Collected data entries
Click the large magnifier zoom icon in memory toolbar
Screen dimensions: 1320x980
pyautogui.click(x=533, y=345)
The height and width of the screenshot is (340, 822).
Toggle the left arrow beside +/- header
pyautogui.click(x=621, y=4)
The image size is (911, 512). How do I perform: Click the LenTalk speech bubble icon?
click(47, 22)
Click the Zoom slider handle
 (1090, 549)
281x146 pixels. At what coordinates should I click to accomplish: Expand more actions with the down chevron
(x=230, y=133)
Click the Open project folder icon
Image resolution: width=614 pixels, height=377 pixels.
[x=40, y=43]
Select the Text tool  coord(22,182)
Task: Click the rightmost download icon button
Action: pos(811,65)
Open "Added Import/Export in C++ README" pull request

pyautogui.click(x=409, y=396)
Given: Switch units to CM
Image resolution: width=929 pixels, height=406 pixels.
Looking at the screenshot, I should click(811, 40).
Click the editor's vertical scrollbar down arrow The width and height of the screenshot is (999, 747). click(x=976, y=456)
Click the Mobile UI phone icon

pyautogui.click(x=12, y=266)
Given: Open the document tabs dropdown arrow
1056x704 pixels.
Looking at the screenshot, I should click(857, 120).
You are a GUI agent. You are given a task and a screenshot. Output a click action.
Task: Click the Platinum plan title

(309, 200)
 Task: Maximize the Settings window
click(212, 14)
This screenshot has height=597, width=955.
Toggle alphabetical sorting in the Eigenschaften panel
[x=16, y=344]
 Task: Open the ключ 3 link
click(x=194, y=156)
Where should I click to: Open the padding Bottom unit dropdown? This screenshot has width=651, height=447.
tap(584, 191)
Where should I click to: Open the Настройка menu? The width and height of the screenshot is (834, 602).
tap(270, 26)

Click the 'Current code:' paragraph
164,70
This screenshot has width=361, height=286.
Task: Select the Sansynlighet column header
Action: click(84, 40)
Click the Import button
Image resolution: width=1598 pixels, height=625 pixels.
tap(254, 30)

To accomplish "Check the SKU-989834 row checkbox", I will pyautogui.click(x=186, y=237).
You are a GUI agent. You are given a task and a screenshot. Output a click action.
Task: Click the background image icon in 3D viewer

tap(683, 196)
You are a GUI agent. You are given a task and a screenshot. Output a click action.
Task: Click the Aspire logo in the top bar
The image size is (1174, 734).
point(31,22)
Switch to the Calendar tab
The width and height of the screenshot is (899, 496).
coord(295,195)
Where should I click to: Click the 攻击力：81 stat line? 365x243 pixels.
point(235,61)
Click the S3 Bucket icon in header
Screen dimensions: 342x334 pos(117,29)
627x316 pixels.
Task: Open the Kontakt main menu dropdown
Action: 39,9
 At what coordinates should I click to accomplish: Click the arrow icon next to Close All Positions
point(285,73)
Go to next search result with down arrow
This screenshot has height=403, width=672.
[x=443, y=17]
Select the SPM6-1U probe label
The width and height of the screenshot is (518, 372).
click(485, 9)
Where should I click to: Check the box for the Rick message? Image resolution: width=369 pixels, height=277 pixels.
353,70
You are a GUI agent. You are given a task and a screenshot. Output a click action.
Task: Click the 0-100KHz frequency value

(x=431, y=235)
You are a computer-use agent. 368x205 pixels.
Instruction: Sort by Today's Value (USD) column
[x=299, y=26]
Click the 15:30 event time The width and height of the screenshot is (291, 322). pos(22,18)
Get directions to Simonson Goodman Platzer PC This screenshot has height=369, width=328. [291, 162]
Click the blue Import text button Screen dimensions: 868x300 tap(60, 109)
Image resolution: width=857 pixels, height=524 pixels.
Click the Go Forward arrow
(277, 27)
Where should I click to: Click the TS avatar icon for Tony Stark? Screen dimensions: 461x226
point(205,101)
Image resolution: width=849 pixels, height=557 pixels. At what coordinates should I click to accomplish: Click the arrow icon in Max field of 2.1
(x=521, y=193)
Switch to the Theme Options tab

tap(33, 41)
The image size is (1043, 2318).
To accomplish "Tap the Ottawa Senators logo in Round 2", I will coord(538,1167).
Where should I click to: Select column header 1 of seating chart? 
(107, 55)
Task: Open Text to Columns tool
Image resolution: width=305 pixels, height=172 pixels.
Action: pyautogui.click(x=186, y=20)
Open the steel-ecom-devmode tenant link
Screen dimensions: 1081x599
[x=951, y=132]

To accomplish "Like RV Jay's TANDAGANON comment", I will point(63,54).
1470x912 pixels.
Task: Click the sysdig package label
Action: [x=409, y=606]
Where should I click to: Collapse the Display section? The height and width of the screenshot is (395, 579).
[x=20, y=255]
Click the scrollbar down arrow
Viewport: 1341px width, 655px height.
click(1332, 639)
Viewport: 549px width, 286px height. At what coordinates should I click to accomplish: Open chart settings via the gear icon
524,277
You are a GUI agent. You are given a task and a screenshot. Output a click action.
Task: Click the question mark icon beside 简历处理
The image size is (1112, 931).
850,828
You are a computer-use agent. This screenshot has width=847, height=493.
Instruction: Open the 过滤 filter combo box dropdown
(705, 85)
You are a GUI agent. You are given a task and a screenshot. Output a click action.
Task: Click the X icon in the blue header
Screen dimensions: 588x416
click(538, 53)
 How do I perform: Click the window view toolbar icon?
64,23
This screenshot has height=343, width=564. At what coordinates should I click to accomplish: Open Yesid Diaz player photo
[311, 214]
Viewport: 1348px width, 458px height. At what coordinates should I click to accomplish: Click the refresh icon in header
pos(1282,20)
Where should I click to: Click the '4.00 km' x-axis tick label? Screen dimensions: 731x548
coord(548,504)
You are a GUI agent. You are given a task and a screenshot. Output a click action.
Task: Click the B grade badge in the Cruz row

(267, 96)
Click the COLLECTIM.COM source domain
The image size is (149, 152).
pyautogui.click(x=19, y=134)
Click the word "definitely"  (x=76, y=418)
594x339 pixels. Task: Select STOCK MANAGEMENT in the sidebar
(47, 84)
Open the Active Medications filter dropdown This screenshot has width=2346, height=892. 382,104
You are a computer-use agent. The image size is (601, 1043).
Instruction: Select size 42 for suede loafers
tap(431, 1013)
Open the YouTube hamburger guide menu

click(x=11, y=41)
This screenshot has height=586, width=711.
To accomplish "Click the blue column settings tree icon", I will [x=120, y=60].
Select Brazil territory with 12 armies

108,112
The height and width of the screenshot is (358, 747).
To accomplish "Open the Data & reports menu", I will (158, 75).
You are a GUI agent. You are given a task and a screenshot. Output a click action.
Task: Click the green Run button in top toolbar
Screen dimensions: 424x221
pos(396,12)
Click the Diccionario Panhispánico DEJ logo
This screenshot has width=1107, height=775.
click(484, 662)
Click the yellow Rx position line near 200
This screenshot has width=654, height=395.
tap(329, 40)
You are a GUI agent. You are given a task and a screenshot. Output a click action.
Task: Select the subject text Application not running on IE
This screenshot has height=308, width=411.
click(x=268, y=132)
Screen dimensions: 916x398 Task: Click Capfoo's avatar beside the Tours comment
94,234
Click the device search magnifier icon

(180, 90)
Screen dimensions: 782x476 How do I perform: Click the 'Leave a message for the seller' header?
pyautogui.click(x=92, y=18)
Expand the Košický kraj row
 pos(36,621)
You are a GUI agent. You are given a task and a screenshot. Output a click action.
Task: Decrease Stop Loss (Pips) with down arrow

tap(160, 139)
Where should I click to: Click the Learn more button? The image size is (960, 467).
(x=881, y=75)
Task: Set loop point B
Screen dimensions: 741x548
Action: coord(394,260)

Exercise aim: Above are the records; from them, give again exactly the lines from the one containing "Import/Export in C++" through the one containing "Given: Open the document tabs dropdown arrow", both included.

Result of this task:
Open "Added Import/Export in C++ README" pull request

pyautogui.click(x=409, y=396)
Given: Switch units to CM
Image resolution: width=929 pixels, height=406 pixels.
Looking at the screenshot, I should click(811, 40).
Click the editor's vertical scrollbar down arrow The width and height of the screenshot is (999, 747). click(x=976, y=456)
Click the Mobile UI phone icon

pyautogui.click(x=12, y=266)
Given: Open the document tabs dropdown arrow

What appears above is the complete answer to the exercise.